Today has been quite productive, up until now. I ventured into the unknown (aka: my closet) this morning, armed with several industrial-sized trash bags and a plastic fork (for protection--you never know what you can find in the unknown). I ended up filling two gigantic trash bags with at least three tons of old clothes, some pieces dating as far back as middle school. A lot of it consisted of over-sized shirts that I had used as pj-tops for the past five years. It was not difficult parting with them--they needed to go. Much amusement was had over the little signatures and scribbles I found adorning several of my old uniform tops, containing such sentiments as "Cool beanz!" and "Call me!" Of course, I knew that those who were brave enough to scrawl their phone numbers (messily, in the hopes that maybe I wouldn't be able to read them, and thus not call) had been secretly reminding themselves to Not Pick Up The Phone For the First Week of Summer NO MATTER WHAT. Teehee.
So now I have two bulging bags ready to go to Goodwill. I figured this was the best time to do that, what with the Christmas Spirit and all. I can't imagine who would want to wear my horrendously out-dated attire to begin with, but it does feel nice to be donating something nonetheless.
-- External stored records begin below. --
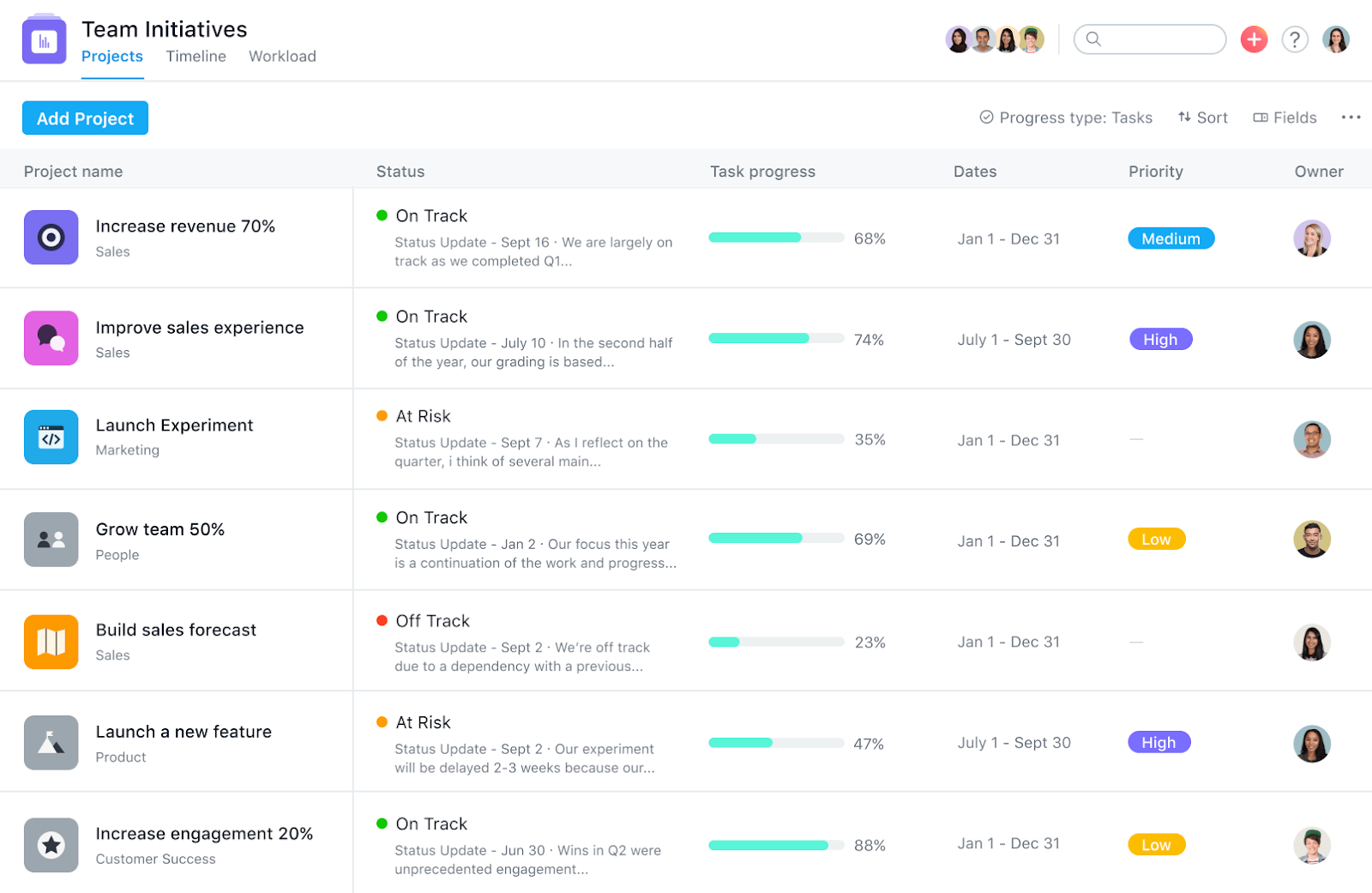
Task: Select the Launch Experiment code icon
Action: (x=51, y=438)
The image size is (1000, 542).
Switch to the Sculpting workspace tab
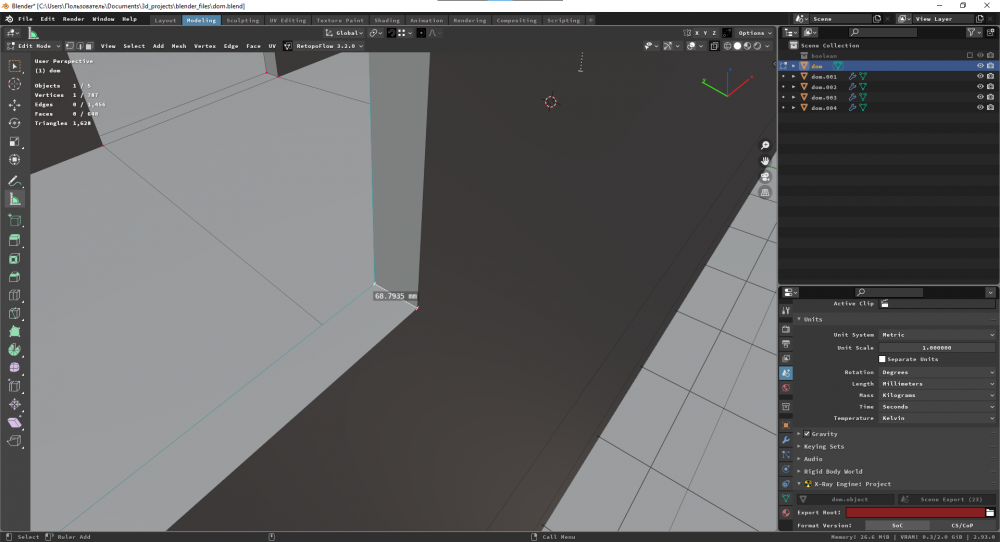[242, 20]
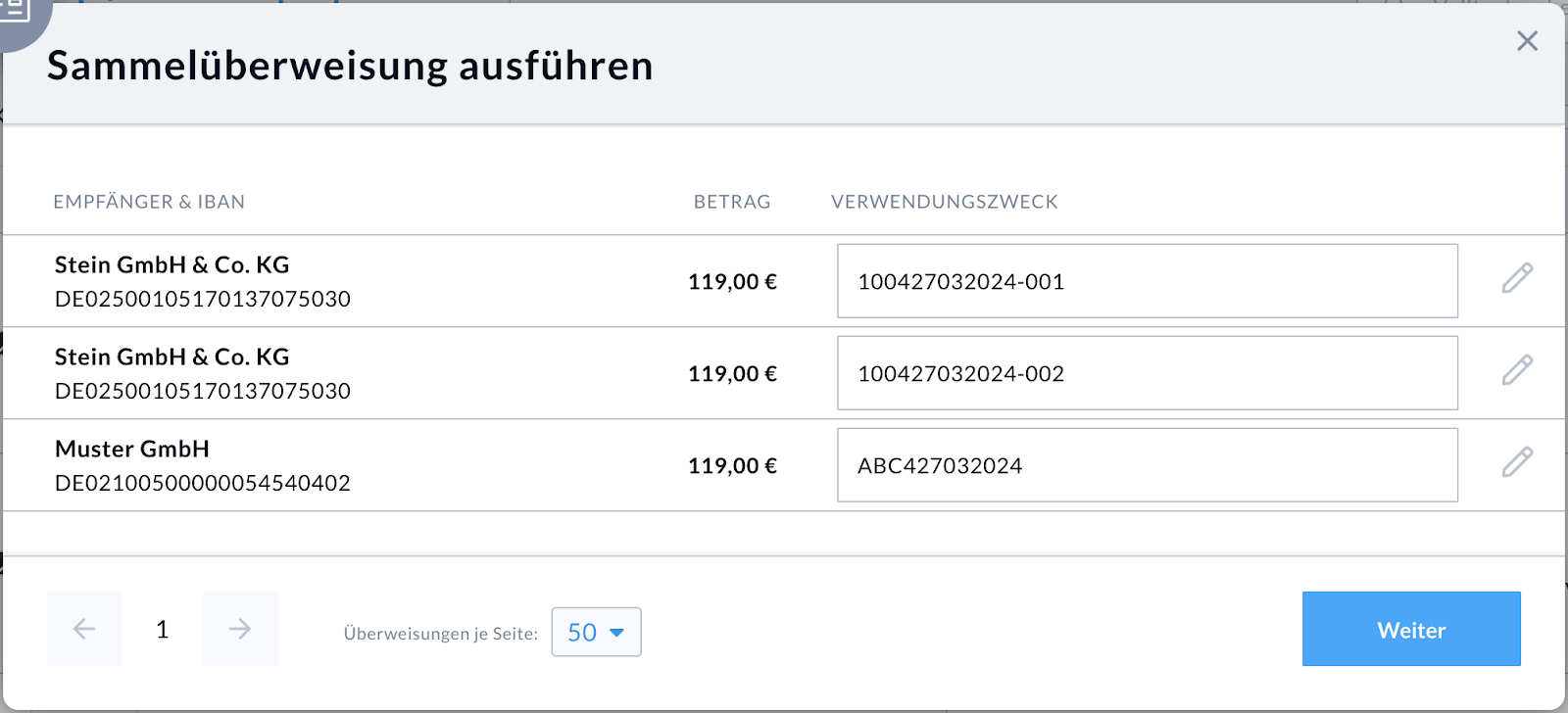Click the IBAN DE02100500000054540402 of Muster GmbH
The image size is (1568, 713).
pyautogui.click(x=203, y=482)
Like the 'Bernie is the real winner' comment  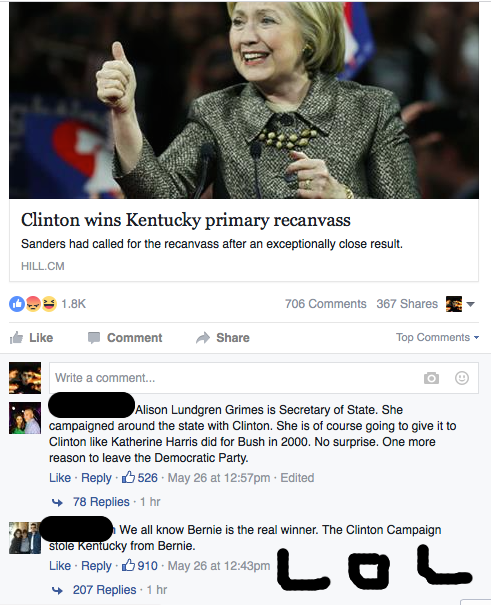tap(60, 566)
I also have a bag up there full of trash. I always feel wonderfully productive when I gut my room of at least nine pounds of utter crap. Lastly, but not least, I just have to vacuum it up. (For those who were wondering: no, I did not end up needing to use the fork, after all. Thank-goodness--I don't think I'm a very good forkswoman to begin with).
To continue with my theme of unknown exploration, I decided to attempt wrapping my boyfriend's presents. Let it be known that last year, I employed my siblings to do the wrapping for me. This year (because, as you will learn from reading this blog, I am terribly cheap), I swung by the $1 store and picked up some dollar paper with little snowman dancing around a winter wonderlandscape. That night, Kevin kicked me from the room so he could wrap my presents. He then let me "shake" one of them, and to my utter and complete horror, it was wrapped in Really Pretty Paper with Really Fancy Ribbon and a Custom Bow. Let me remind you that this was only ONE of the gifts.
So, needless to say, when I met up with the friends yesterday to finish Xmas shopping, I went to the nearest craft store and bought nice paper and pretty ribbon so that I would not be shown up by--of all people--a MALE.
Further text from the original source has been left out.